Firefighters across NSW are stopping work on Thursday as crossbench MPs told an overnight sitting of parliament they would support changes to slash WorkCover.
Jim Casey, the state secretary of the Fire Brigade Employees’ Union, said his members were meeting at 10am (AEST) in Sydney, Wollongong and Newcastle to decide if a full-scale strike would go ahead at lunchtime.
He said there was “every chance” strike action would leave fire stations unstaffed, as firefighters protest against the state government’s plan to cut workers’ compensation payments and medical expenses.
“For the first time since 1956, we’ll have done a full walk out,” Mr Casey told AAP on Wednesday.
As the NSW upper house continued sitting into the early hours of Thursday morning, Shooters Party MP Robert Borsak said he would support changes to rein in WorkCover’s $4 billion deficit.
“The truth of the matter is the workers’ compensation scheme in its current form is unsustainable and needs fixing,” the former accountant told the chamber.
Fellow crossbencher Paul Green, from the Christian Democrats, said small businesses paid huge WorkCover premiums, and his party would seek to amend the bill.
“Little coffee shops are paying huge premiums and before you even open up in the day they’re thousands of dollars behind the eight-ball before they sell one cup of coffee,” he said.

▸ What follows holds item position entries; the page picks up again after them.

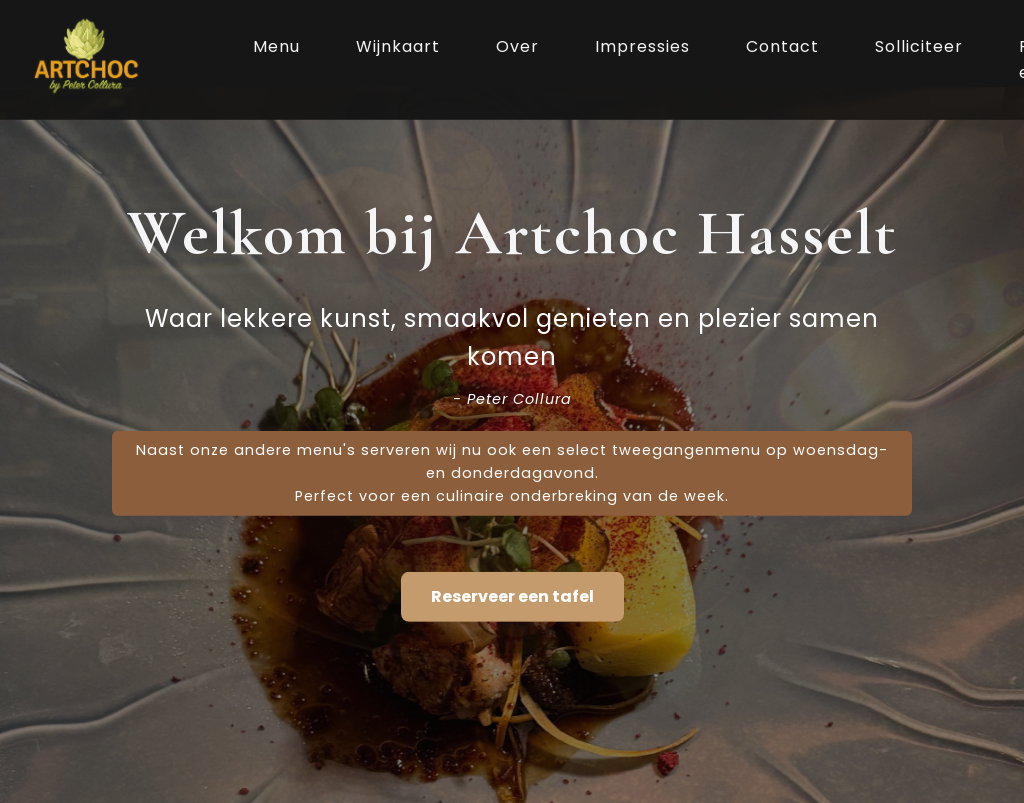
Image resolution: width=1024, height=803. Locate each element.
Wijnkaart (398, 46)
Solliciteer (919, 46)
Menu (276, 46)
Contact (782, 46)
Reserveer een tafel (512, 596)
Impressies (642, 46)
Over (517, 46)
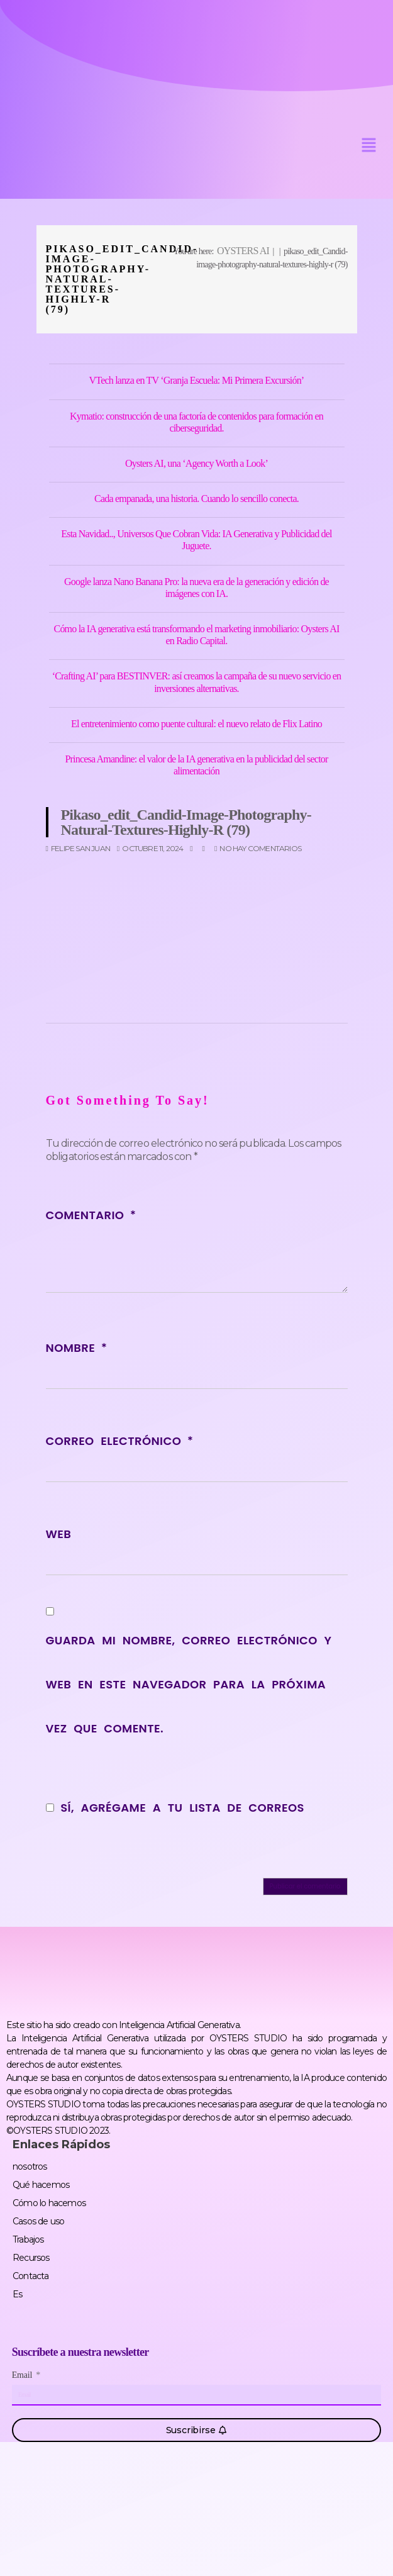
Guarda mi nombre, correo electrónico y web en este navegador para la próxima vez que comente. (189, 1684)
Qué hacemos (41, 2184)
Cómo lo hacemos (49, 2203)
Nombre (76, 1348)
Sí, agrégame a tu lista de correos (175, 1807)
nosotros (30, 2166)
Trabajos (28, 2239)
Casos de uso (38, 2221)
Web (59, 1534)
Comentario (91, 1215)
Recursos (31, 2257)
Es (17, 2294)
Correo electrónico (119, 1441)
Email (23, 2375)
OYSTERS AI (243, 250)
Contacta (31, 2276)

But Greens industrial relations spokesman David Shoebridge said that under the changes all workers, apart from police, would lose the right to claim for injuries sustained travelling to and from work, a right that dated back to 1926.
“A construction worker who’s had five days of 12-hour shifts goes home knackered after working 60 hours in five days and crashes their car because they’re fatigued, won’t get a dollar of compensation,” he said.
The government’s bid to reform WorkCover passed the lower house late on Tuesday night.
Debate in the upper house continued into Thursday morning.